• TO DO:
Only the lines that hold the word "Given" are wanted from this listing.

• DATA FOR THIS TASK:
***
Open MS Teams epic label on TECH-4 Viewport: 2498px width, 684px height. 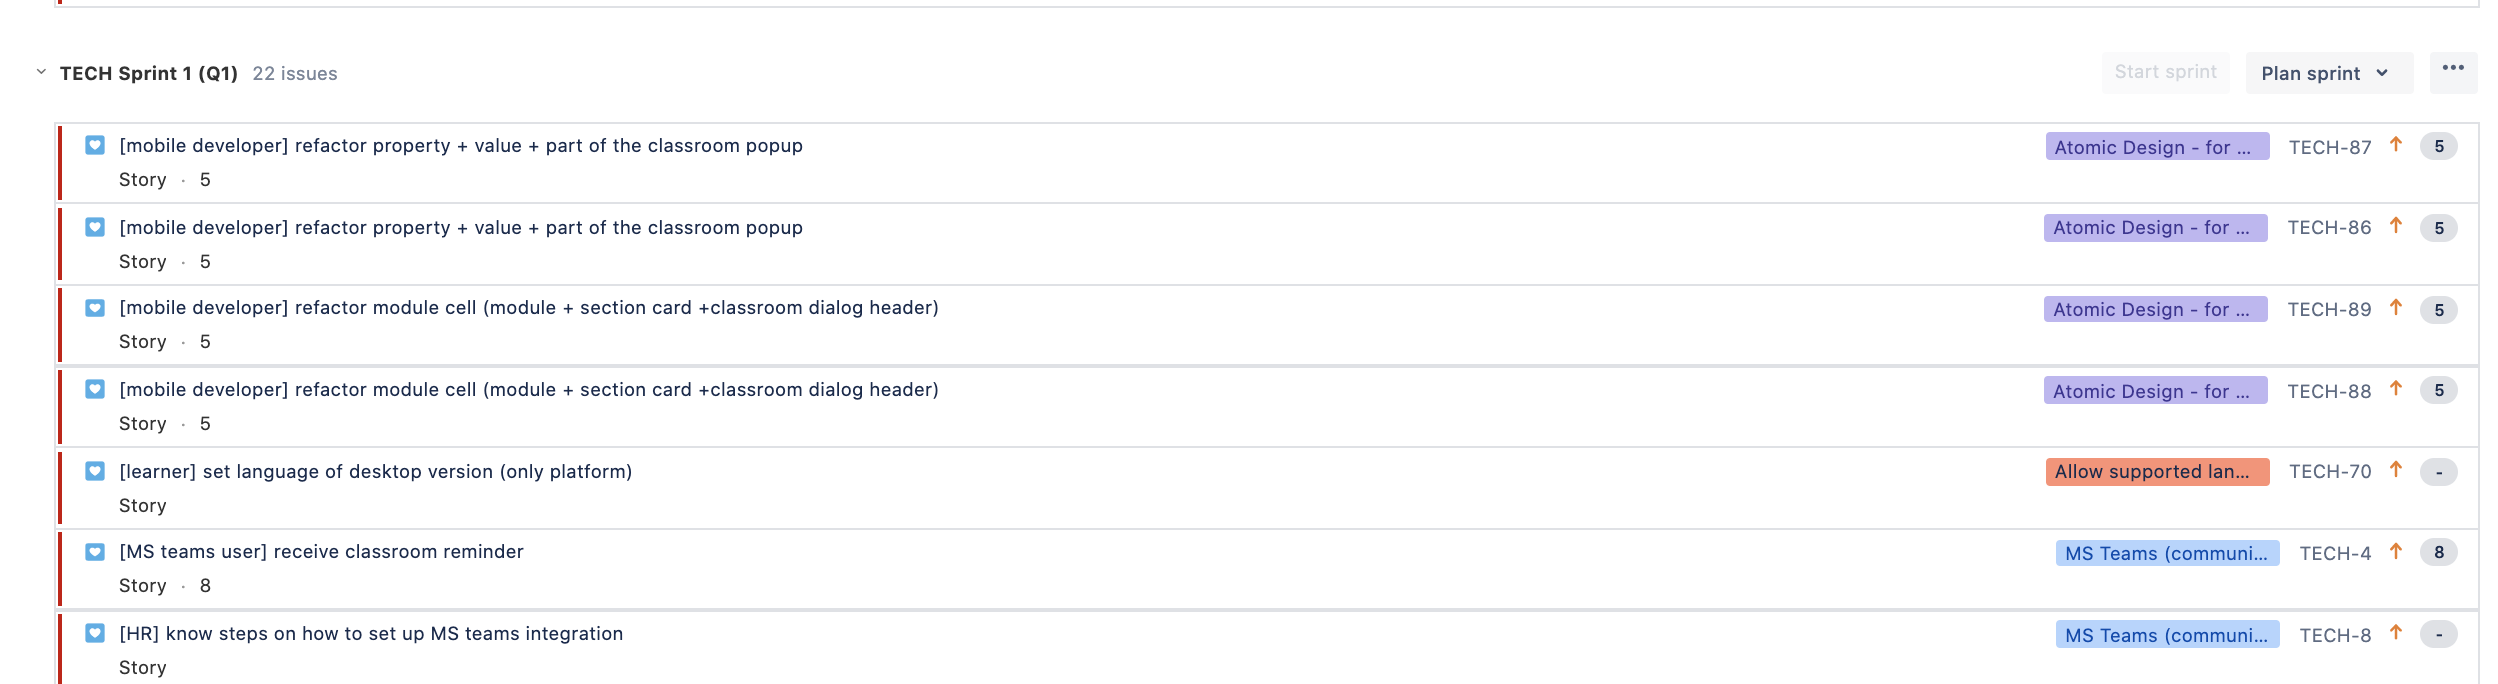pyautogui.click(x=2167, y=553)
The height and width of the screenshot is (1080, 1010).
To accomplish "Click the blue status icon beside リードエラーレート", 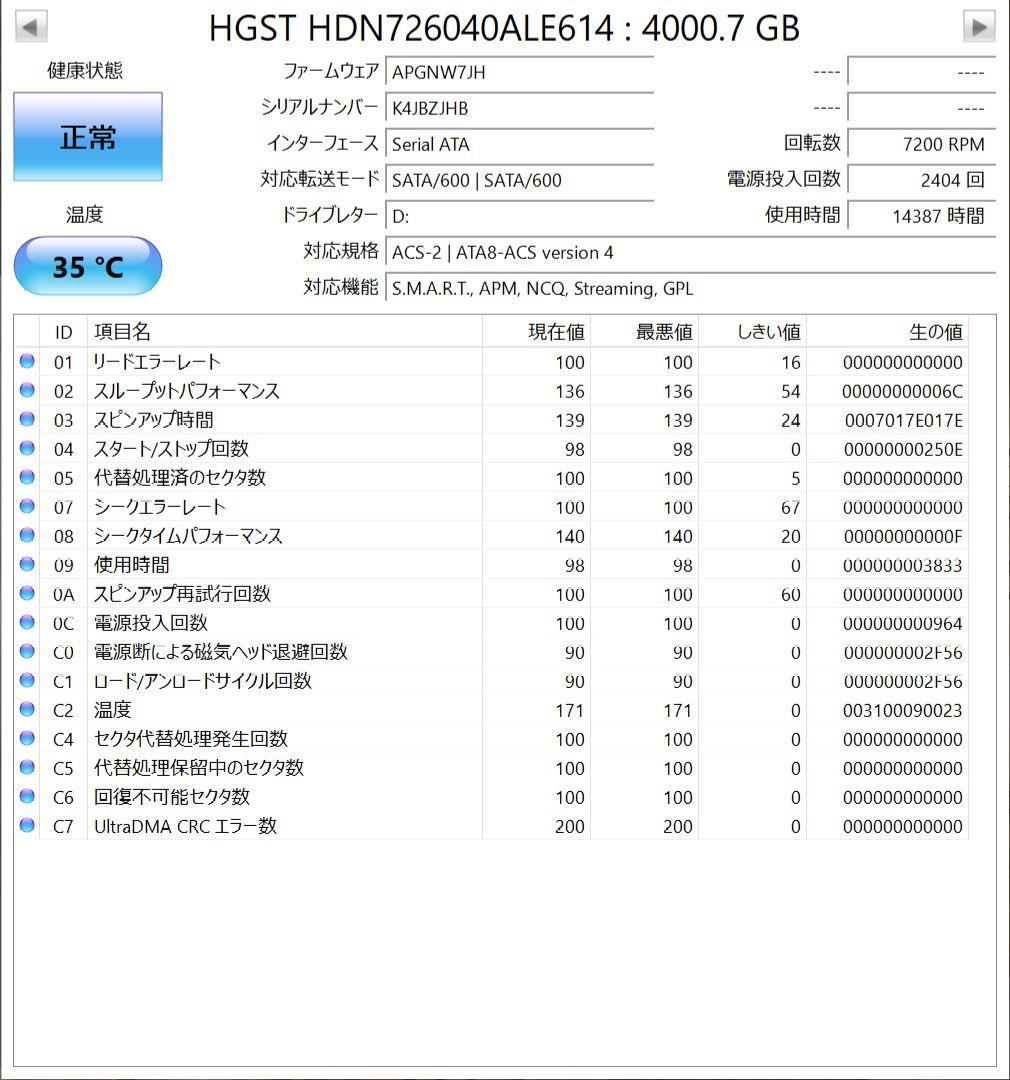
***
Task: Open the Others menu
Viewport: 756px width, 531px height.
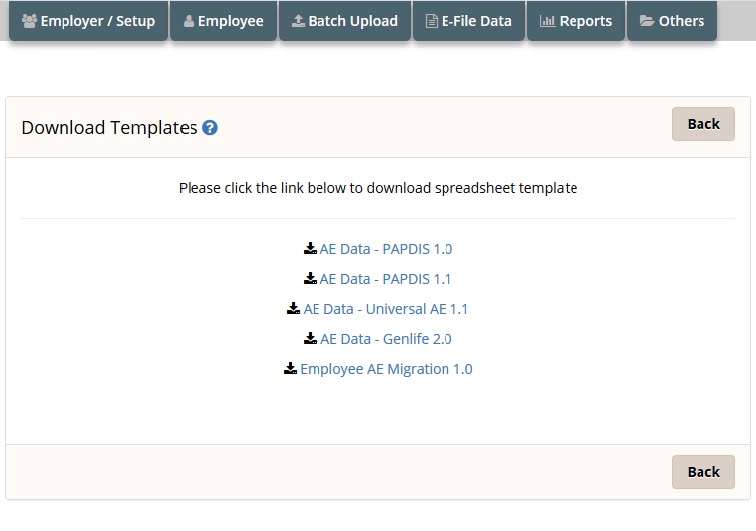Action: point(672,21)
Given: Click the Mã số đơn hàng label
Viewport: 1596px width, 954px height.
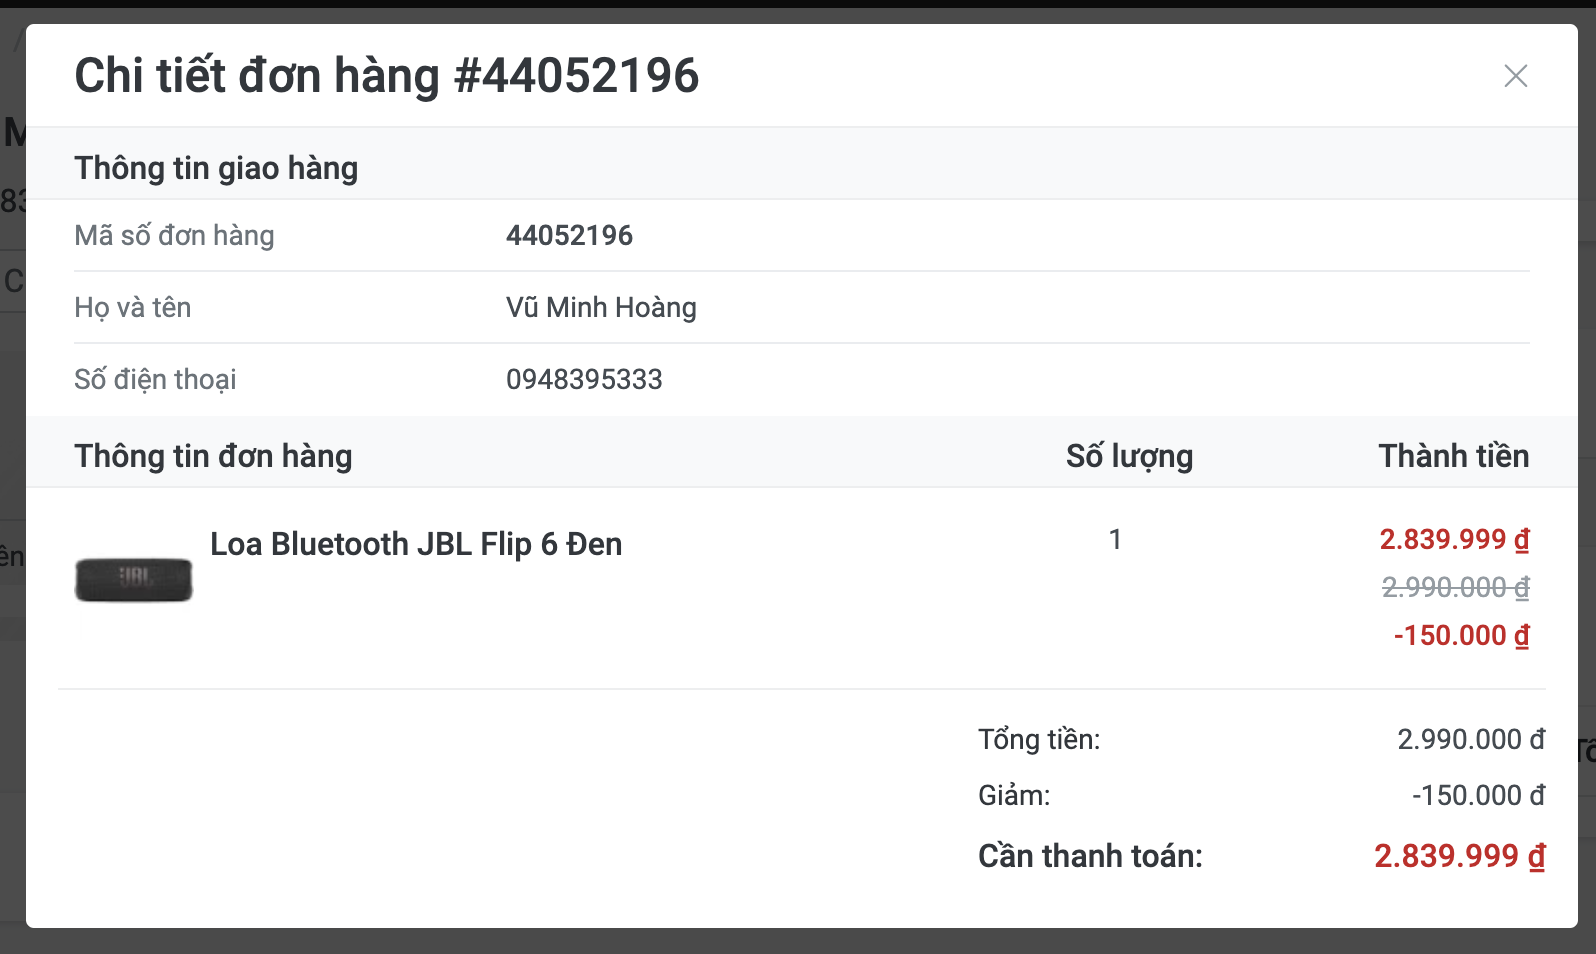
***
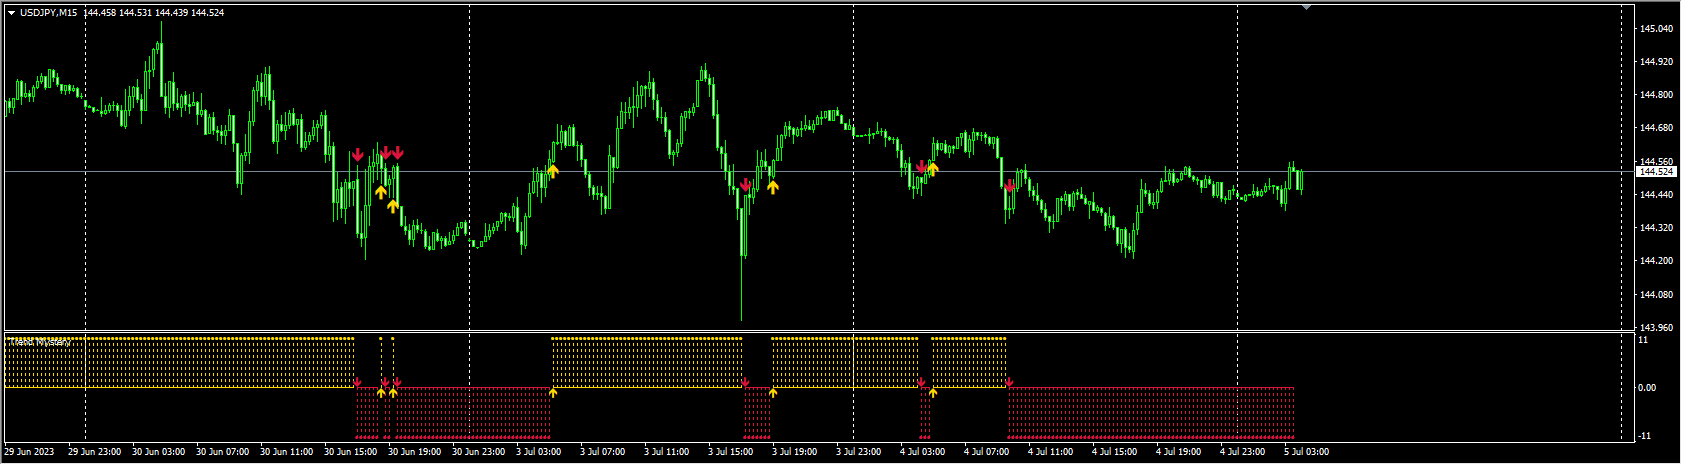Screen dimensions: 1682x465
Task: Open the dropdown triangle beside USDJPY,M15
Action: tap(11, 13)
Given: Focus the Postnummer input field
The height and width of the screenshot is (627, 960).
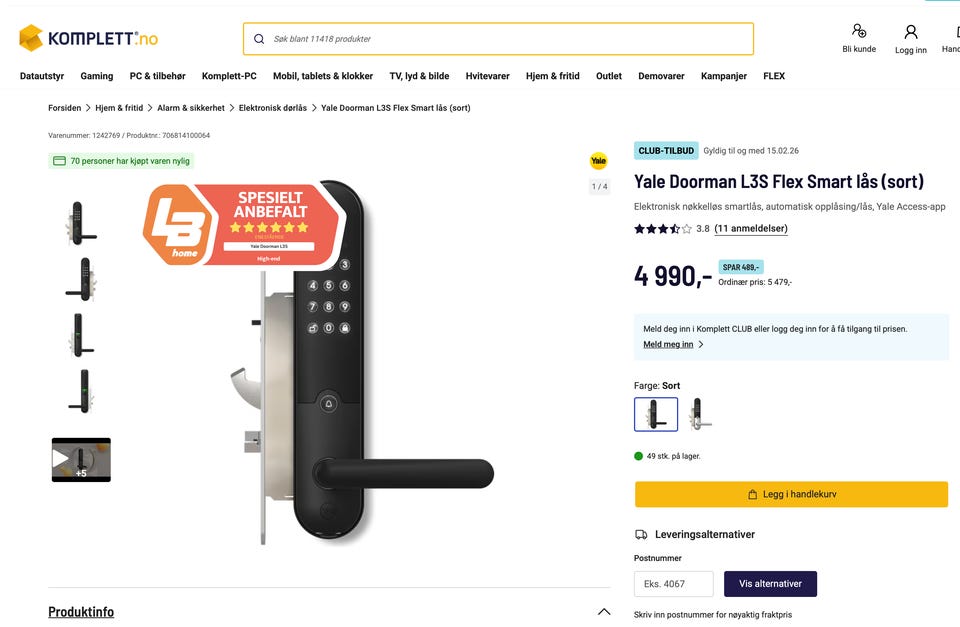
***
• SOLUTION FOR THIS PROBLEM:
Given: Click the Mã số đơn hàng label
Given: Focus the Postnummer input field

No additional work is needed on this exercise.